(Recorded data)

☆ ☆ ☆ ☆ ☆ ☆ ☆

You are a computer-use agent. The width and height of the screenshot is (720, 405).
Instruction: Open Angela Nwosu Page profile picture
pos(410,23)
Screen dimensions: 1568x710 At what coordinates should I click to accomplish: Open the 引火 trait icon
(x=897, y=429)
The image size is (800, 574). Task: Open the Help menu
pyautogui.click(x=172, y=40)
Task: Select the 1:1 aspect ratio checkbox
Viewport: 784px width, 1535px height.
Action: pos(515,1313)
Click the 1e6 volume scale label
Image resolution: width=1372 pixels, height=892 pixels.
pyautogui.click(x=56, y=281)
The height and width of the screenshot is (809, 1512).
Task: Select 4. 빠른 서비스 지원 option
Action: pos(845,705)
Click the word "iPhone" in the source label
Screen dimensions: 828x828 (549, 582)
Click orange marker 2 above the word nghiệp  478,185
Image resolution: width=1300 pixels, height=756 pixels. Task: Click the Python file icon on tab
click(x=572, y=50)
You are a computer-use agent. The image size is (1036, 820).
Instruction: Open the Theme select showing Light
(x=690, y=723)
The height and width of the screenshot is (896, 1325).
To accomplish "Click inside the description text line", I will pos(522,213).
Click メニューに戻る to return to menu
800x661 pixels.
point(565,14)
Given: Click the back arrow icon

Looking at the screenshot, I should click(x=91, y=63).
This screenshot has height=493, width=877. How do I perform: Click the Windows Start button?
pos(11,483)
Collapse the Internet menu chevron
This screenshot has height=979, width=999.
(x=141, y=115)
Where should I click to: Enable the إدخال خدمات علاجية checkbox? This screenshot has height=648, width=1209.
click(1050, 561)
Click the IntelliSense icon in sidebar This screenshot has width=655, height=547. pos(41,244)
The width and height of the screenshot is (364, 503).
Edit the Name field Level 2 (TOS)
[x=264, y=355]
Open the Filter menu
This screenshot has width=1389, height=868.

☆ ☆ ☆ ☆ ☆ ☆ ☆

Rewrite the entries from the line with "The height and width of the screenshot is (896, 1325)." to the line with "Looking at the", changing "description" to "caption" and leaving all else the same. Return only those lines.

[Answer to the problem]:
The height and width of the screenshot is (896, 1325).
To accomplish "Click inside the caption text line", I will pos(522,213).
Click メニューに戻る to return to menu
800x661 pixels.
point(565,14)
Given: Click the back arrow icon

Looking at the screenshot, I should click(x=91, y=63).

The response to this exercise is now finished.